EXERCISE REQUIREMENTS.
a: Please reproduce the passage of the inflation and recruiting article from "The job market" up to and including "flexible working arrangements.".
b: In the inflation and recruiting article, what was the inflation rate in 2021?
c: Write the next part of the article on how inflation affects recruiting, picking up after its final sentence.

How Inflation Could Impact Your Recruiting Efforts


The job market is tough right now, particularly for employers. Recruitment remains a key challenge. The majority (73%) of employers in the United States have difficulty attracting qualified candidates for open positions. And the majority of these employers expect this trend to last throughout 2022. It’s a stark difference from just two years ago when only about a quarter (25%) of employers had trouble filling open jobs.

Most human resources professionals understand the primary causes that lead to difficulties with recruitment, such as:

  • An aging population leaving the workforce and evolving expectations for new entrants to the workforce.
  • Opportunities for flexible working arrangements.
  • Stiff competition that attracts qualified workers to other jobs.
  • Decreased employee loyalty and increased autonomy.
  • New skill requirements.

But it seems 2022 has found yet another hurdle in recruitment – inflation. The inflation rate is the highest it has been in decades. The Wall Street Journal projects that salaries will increase for white-collar professionals by approximately 10% in 2022. This jump is substantially more than what is found in normal years.

The threat of inflation is so severe that the Chair of the Federal Reserve, Jerome Powell has stated, “High inflation is a severe threat to the achievement of maximum employment.” The inflation rate in 2021 was 7%, the highest it has been in over 40 years, which means that anyone who didn’t get a 7% raise is effectively earning less than they did in 2020. And with widespread supply chain issues, the problem of inflation is unlikely to resolve quickly.

And while inflation impacts everything from material supplies to the cost of products for many employers, it also impacts employee wages, which is where we see why it may make recruitment more challenging. Because inflation is so broad, it impacts everything factored into the cost of living. Moreover, it directly impacts purchasing power. When inflation rises, wages do not have the same purchasing power unless they rise at the same rate. Naturally, this leads to a shift in job candidate expectations. Consider that the mean annual salary expected by applicants jumped by 13%, from $53,676 in March 2020 to $60,610 in March 2021.

For employers, this often means that they need to increase compensation packages proportionately to stay competitive and attract qualified candidates. But it is not always realistic to increase compensation by this much, especially without making deep cuts elsewhere or raising prices (which exacerbates inflation further).

MATERIAL SUPPLIED.
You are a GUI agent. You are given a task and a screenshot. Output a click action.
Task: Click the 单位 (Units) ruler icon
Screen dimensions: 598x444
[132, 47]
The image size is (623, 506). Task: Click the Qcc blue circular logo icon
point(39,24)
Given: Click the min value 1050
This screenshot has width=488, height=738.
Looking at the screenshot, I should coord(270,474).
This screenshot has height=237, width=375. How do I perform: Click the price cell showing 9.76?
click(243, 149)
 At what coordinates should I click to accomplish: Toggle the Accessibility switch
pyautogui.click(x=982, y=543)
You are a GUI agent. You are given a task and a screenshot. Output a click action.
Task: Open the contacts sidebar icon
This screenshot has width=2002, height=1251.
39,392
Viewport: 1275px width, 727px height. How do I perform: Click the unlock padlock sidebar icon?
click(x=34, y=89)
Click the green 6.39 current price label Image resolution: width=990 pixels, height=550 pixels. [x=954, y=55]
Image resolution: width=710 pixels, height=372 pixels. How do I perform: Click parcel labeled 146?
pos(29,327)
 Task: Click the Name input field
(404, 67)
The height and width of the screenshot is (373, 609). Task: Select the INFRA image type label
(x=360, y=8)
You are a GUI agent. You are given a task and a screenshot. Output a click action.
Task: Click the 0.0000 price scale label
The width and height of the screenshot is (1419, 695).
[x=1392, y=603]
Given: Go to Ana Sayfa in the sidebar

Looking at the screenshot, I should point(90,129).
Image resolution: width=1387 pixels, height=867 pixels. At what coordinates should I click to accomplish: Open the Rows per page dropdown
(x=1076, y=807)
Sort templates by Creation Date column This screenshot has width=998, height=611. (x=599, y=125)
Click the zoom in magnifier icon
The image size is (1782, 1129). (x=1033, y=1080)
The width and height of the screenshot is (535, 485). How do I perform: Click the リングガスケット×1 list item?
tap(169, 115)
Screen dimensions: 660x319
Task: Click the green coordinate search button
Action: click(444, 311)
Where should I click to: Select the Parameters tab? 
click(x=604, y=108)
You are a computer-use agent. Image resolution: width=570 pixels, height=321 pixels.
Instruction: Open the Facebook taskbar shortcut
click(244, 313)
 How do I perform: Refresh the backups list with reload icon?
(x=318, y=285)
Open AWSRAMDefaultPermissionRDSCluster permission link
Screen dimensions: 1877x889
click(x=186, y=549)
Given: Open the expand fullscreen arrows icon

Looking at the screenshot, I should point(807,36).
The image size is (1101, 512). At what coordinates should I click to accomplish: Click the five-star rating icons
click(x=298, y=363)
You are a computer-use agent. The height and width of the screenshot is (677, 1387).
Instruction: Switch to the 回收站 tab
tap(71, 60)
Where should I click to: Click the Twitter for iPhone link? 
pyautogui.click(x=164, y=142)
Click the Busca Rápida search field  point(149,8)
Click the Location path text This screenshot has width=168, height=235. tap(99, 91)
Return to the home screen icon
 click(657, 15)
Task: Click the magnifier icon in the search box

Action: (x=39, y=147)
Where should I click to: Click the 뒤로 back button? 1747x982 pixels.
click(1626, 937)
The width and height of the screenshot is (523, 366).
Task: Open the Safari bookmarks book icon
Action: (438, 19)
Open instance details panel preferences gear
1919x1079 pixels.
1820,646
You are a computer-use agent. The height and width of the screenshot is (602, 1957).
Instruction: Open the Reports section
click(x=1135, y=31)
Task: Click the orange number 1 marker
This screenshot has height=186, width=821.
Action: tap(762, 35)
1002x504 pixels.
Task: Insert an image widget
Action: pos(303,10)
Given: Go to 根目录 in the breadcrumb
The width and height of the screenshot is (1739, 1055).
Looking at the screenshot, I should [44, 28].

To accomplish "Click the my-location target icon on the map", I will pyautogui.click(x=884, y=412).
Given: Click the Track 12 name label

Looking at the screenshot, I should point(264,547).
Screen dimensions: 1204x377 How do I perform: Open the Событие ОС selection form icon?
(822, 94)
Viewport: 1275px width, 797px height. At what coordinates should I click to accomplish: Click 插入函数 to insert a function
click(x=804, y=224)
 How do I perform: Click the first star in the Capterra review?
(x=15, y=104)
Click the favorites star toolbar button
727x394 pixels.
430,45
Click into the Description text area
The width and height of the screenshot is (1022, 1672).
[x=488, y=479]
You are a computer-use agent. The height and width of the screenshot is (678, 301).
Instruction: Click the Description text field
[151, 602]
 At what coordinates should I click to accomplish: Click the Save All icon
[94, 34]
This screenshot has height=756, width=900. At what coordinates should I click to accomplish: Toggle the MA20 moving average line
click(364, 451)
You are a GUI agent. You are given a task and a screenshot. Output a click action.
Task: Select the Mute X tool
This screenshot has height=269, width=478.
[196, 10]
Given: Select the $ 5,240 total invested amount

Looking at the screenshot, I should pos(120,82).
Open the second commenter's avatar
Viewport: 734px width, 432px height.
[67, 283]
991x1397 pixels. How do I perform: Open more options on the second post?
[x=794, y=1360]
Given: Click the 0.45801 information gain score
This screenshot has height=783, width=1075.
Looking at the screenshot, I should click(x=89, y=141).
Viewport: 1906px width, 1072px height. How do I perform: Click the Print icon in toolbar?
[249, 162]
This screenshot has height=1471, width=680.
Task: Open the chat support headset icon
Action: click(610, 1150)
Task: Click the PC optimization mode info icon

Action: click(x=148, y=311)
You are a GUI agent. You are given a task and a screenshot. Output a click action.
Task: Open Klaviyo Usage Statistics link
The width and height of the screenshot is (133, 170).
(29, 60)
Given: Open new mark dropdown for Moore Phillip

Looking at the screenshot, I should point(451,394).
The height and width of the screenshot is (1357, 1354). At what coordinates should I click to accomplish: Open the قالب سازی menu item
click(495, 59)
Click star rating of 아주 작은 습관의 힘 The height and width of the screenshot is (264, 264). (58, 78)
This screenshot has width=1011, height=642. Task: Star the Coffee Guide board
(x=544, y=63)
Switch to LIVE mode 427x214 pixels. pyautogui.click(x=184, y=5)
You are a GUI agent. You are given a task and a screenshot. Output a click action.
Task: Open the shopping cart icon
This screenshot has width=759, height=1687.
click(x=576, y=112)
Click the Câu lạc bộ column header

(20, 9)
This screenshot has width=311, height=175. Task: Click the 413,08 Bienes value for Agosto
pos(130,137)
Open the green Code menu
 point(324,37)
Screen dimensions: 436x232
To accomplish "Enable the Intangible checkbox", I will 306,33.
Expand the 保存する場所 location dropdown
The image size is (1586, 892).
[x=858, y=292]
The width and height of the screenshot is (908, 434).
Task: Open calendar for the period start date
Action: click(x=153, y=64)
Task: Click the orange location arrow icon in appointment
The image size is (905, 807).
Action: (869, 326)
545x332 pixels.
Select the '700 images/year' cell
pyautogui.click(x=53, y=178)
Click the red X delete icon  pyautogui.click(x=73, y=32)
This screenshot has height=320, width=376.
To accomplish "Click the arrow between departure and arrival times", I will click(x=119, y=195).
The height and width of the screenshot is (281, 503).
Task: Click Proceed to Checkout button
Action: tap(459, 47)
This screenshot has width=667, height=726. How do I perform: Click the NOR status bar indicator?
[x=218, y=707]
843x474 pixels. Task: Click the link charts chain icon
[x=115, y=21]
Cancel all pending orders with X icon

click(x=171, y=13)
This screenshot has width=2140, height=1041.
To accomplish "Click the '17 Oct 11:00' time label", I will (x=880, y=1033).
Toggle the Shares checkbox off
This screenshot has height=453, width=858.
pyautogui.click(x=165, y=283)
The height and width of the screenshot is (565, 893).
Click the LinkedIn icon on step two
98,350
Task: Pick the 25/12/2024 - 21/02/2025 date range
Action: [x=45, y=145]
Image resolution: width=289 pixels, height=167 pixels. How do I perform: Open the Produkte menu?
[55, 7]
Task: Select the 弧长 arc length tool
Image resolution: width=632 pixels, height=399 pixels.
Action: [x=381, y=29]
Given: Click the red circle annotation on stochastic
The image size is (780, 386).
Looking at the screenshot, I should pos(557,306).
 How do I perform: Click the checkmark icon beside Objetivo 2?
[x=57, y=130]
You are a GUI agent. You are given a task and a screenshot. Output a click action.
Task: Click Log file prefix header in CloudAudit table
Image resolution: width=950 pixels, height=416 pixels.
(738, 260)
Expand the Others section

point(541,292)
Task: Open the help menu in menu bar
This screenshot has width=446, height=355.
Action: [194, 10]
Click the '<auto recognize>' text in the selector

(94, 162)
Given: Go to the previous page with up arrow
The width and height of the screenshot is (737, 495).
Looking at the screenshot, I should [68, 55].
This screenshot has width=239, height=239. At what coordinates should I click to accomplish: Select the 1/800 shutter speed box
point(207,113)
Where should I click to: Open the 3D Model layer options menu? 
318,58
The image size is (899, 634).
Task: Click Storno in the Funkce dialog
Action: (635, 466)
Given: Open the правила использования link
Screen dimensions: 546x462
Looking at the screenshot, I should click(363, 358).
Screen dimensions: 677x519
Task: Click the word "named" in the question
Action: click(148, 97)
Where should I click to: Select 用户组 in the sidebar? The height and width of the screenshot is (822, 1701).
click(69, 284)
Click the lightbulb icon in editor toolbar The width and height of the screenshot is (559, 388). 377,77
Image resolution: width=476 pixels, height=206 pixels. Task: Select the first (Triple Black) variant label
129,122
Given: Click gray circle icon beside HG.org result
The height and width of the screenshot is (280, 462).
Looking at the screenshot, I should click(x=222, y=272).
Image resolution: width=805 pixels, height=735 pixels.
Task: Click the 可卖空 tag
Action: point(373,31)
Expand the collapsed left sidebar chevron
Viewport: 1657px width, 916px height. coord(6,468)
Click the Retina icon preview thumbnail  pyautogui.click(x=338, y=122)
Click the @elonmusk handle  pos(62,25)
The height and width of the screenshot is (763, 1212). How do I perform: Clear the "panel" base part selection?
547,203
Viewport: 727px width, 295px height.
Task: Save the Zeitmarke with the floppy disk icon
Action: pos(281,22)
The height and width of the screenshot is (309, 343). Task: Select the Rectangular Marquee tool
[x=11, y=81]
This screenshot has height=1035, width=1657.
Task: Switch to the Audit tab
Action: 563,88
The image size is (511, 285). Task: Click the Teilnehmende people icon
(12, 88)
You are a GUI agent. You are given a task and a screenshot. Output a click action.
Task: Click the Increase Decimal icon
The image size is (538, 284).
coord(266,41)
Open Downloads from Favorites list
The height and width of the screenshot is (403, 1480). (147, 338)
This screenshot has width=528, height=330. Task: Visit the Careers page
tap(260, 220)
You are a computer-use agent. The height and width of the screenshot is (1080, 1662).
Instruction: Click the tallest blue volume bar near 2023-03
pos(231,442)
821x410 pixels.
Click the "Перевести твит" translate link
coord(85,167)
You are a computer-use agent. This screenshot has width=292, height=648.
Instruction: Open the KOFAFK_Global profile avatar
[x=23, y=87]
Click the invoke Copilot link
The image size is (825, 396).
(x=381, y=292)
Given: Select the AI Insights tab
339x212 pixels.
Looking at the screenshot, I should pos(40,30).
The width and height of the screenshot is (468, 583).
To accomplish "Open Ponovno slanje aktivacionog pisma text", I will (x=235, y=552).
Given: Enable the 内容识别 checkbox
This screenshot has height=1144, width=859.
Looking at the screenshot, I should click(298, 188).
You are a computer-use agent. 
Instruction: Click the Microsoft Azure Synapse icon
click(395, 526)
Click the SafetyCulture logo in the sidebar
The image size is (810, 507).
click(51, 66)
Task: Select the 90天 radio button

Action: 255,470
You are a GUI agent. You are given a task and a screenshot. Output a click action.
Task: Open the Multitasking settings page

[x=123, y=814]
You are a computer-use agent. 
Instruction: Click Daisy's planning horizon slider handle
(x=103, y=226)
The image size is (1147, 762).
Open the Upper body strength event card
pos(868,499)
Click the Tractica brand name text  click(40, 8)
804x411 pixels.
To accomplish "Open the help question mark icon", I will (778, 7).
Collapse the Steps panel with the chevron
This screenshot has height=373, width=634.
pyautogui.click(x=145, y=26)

IN RESPONSE.
a:
The job market is tough right now, particularly for employers. Recruitment remains a key challenge. The majority (73%) of employers in the United States have difficulty attracting qualified candidates for open positions. And the majority of these employers expect this trend to last throughout 2022. It’s a stark difference from just two years ago when only about a quarter (25%) of employers had trouble filling open jobs.

Most human resources professionals understand the primary causes that lead to difficulties with recruitment, such as:

  • An aging population leaving the workforce and evolving expectations for new entrants to the workforce.
  • Opportunities for flexible working arrangements.

b: The inflation rate in 2021 was 7%, the highest in over 40 years.

c:
And in addition to having to increase compensation packages to recruit new candidates, employers often have to adjust the wages of current employees in tandem. Without this change, you may have disgruntled employees who resent new employees who make more than they do (or did as a new employee). And this type of job dissatisfaction can lead to an exodus of knowledge from your company should your current employers seek greener pastures elsewhere.

For these reasons, it is wise to consider the following variables when increasing wages to combat inflation:

  • Competitor Compensation: There is no denying that you have to offer at least what your competitors are offering to attract top talent. And in a job market with fierce competition for candidates, you have to know what else they may be offered. Even quick research can give you a great idea of what your primary competitors are willing to compensate new employees. This can be a starting point for any adjustments you make to compensation packages.
  • Budget: Paying for compensation packages that meet or exceed the inflation rate means you have to dedicate significantly more of your budget to workforce expenses. And the money has to come from somewhere. It may take some creative problem-solving to determine where to develop the funds you need to adjust wages.
  • Inflation Trends: It’s also good to know what the anticipated inflation projections predict. If inflation is expected to be prolonged, it may be easier to raise your compensation in tandem immediately. However, if the rate is only expected to be high for a short time, then you could consider smaller increases.

And while inflation is making recruitment much more difficult in all industries, it can make things especially challenging for highly skilled positions, such as accountants and human resource professionals. Human resources outsourcing is one way some employers can overcome recruiting challenges during a period of high inflation. This strategy can ensure you get a top candidate without taking a huge hit on your budget. Contact CA HR Services for more information about HR services that may be obtained by outsourcing.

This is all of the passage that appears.